**Job:**
Output the passage from the forum thread below, starting with "I’ve made some" and going on through "in upper left)", copied word for word.

**Provided text:**
Replace the ‘x’ in ‘arxiv’ with a ‘5’, hit enter

That’s amazing! It appears to be using LaTeXML to render to HTML. There are some glitches (images are not displayed, unfortunately, in the papers I tried), I hope they keep supporting this conversion!

descobar7 · October 26, 2022, 6:00pm

For the semantic edit, is it possible to take a vector that represents for example a camara view so to say: front, left, back, top. And use that to re imagine the object from those views?

barnacl · October 26, 2022, 6:47pm

Are you looking for something like this

Dreambooth

descobar7 · October 26, 2022, 6:53pm

yess something like that thank you.

charlie · October 26, 2022, 11:01pm

@descobar7 I believe the folks behind https://dreamfusion3d.github.io/ explored “from the back” “from the side” prompts to deal with the so called “Janus” problem, where you’d get 2+ front-facing forms on the 3d image.

Screen Shot 2022-10-26 at 23.38.52

After all these years of wringing our hands at the black boxes of neural nets…we can just tell them what we want with plain, natural language (rendered in octane, 8k, and trending on artstation, that is!)

I’ve made some headway DiffEditing but I think I’ve got some bugs. I’m not quite sure the correct formulation for the latents in the masked-out background. I’m definitely seeing the model being much better at masking than sensibly filling in the masked area – are other folks seeing this? I’m a little surprised that hte model thinks it should fill in one area and then only really fills in a subset. In any case, sometimes it’s good enough – here’s a successful example:

One effect you’ll notice is a preference for centered-ness – some of the results have bowls within the original bowl, because the model wants to have a perfectly squared-up shot.

And here’s a … less successful example…

(Originals in upper left)

(edit: I later had more success – fixing bugs and better-exploring the hyperparameters got much improved quality – shared on twitter here: https://twitter.com/bigblueboo/status/1585761916718383110)

Fahim · October 27, 2022, 12:52am

This is really great! I didn’t get as far as you with DiffEdit so far — I got stuck on figuring out the mask since I couldn’t get a good difference between the two state (original prompt vs edited prompt) and then got distracted by other experiments.

But I have a different approach (which wasn’t using the DiffEdit method) for which I’m keen to try out your set of “bowl of fruit” prompts … I didn’t think to try that with my approach though I did have success turning a horse into a zebra. So thank you for the idea

Fahim · October 27, 2022, 1:34am

I tried your approach of doing different fruits with my non-DiffEdit image replacement and the results were interesting … I don’t get a full replacement of all the fruit, but I do get a majority for the type of fruit I specify … Now I’m keen to try and get DiffEdit working and try the same seed to see how that behaves

aayushmnit · October 27, 2022, 3:04am

I tried to implement the first part of masking of DiffEdit - here is a sample result -

Hope this might help people to implement DiffEdit fully - Here is the notebook.

**Records supplied:**

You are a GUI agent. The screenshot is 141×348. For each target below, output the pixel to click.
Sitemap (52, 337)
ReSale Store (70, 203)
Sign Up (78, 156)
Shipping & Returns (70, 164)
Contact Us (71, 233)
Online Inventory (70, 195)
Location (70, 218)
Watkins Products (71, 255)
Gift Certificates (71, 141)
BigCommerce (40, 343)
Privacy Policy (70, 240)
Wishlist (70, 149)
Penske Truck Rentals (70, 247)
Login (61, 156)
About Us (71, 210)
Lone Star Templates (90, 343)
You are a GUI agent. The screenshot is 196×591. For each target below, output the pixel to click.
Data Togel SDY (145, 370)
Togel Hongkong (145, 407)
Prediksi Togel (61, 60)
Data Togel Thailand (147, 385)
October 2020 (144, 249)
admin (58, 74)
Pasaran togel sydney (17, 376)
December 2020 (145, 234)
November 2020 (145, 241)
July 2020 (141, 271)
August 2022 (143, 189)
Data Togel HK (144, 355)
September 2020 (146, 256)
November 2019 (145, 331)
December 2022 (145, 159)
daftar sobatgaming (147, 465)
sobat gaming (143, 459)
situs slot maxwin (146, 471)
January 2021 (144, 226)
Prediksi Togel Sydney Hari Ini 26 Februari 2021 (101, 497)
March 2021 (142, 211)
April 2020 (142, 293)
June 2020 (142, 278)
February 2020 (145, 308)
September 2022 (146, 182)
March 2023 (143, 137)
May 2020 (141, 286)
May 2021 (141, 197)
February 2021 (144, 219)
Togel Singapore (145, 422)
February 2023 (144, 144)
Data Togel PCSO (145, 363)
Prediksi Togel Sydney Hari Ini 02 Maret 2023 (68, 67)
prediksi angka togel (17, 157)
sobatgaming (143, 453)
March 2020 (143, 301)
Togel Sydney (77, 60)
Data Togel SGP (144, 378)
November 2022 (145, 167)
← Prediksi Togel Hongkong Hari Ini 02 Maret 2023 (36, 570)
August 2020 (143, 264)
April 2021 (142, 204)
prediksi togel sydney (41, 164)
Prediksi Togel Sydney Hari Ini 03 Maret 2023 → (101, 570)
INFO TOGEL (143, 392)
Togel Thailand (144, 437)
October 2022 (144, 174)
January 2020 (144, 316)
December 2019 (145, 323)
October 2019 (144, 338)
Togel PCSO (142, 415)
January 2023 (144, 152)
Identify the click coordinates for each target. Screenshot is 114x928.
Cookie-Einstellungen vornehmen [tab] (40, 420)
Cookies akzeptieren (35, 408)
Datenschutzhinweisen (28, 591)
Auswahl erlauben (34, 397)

**Task output:**
I’ve made some headway DiffEditing but I think I’ve got some bugs. I’m not quite sure the correct formulation for the latents in the masked-out background. I’m definitely seeing the model being much better at masking than sensibly filling in the masked area – are other folks seeing this? I’m a little surprised that hte model thinks it should fill in one area and then only really fills in a subset. In any case, sometimes it’s good enough – here’s a successful example:

One effect you’ll notice is a preference for centered-ness – some of the results have bowls within the original bowl, because the model wants to have a perfectly squared-up shot.

And here’s a … less successful example…

(Originals in upper left)